Short exercise
Please count the lines in the rows below that contain the string "Select", treating uppercase and lowercase as different, and reply with only that number.

Data for processing
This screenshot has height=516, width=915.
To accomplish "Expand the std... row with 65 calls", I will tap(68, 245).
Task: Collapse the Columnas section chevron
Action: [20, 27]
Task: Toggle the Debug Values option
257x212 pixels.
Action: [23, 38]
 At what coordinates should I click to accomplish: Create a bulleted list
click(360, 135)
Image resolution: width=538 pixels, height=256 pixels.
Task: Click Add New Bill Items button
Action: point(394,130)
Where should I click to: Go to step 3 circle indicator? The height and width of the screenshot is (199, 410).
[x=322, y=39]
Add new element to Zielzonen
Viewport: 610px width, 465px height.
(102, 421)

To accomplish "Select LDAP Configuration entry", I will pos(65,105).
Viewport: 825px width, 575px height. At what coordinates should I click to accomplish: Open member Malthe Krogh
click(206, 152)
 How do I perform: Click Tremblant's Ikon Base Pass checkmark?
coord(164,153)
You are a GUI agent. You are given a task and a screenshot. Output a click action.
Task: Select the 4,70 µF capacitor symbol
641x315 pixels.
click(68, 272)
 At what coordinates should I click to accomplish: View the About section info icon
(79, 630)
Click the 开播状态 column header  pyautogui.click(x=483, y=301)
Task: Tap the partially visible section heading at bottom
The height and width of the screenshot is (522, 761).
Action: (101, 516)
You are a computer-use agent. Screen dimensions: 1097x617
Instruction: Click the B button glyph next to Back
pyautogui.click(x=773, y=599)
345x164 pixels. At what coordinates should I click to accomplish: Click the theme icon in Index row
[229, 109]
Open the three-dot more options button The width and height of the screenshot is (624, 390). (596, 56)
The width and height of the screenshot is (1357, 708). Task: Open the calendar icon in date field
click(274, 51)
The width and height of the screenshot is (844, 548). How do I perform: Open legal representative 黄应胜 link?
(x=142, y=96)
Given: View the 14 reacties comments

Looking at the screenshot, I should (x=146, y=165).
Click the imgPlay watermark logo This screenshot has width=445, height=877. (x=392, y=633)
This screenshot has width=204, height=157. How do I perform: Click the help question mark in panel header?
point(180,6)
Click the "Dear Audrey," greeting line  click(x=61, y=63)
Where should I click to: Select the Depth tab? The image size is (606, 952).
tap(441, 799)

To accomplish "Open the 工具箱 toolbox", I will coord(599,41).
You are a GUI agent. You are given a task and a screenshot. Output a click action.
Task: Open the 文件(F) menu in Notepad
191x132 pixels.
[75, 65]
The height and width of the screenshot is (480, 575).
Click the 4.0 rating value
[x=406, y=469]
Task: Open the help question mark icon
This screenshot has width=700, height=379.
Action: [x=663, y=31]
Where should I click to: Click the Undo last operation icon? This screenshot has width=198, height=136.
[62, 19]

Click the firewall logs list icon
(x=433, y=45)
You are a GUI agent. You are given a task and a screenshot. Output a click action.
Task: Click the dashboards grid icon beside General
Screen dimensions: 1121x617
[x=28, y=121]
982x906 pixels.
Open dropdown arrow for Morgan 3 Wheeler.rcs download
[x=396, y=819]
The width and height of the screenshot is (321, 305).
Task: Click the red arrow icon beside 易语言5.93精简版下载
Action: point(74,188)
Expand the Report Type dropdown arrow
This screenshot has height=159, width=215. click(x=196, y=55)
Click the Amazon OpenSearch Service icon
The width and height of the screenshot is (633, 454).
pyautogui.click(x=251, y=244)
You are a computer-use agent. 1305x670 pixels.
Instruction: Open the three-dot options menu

Right answer
3